Ma, nel 1898, secondo le mie ultime ricerche che saranno presto in visione sul sito di LazioWiki, Bigiarelli era stato un tesserato della Società Romana di Nuoto 1889.
Meraviglia biancazzurra che tuttora respira, col galleggiante dirimpetto all’Ara Pacis che potete visitare salendo una passerella di legno, giù a ponte Cavour. Dal ponte di piazza della Libertà, in fondo a sinistra, la “Romana” si vede bene.
Da un altro club fiumarolo purtroppo defunto, la Rari Nantes Roma 1891, la Podistica trasse uomini e linfa; ad esempio, Alberto Mesones e un altro dell’originario gruppo dei “nove”, Enrico Venier, che abitava giusto lì a piazza della Libertà 10, dove oggi c’è un appartamento adibito a casa-vacanze.

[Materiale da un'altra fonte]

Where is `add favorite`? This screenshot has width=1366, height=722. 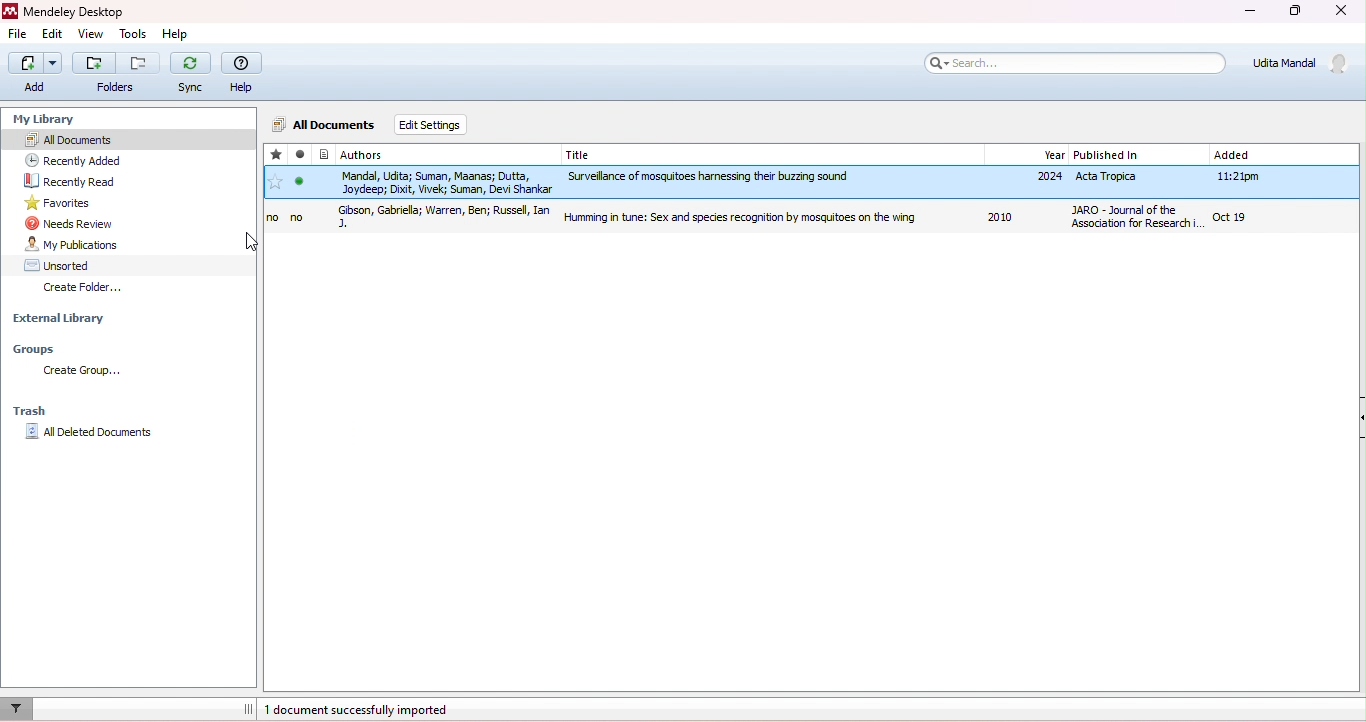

Bigiarelli, Mesones, Venier, tutti fringuelli, non ancora aquile, della Pippanera, il battello-pub dello zio Giovanni Gambadilegno.
Dal filo di fumo della pipa, consunta e bruciacchiata, di un vecchio storpio, all’imponente e splendida realtà della SS Lazio 2022-23.
I fiori più belli non nascono parimenti?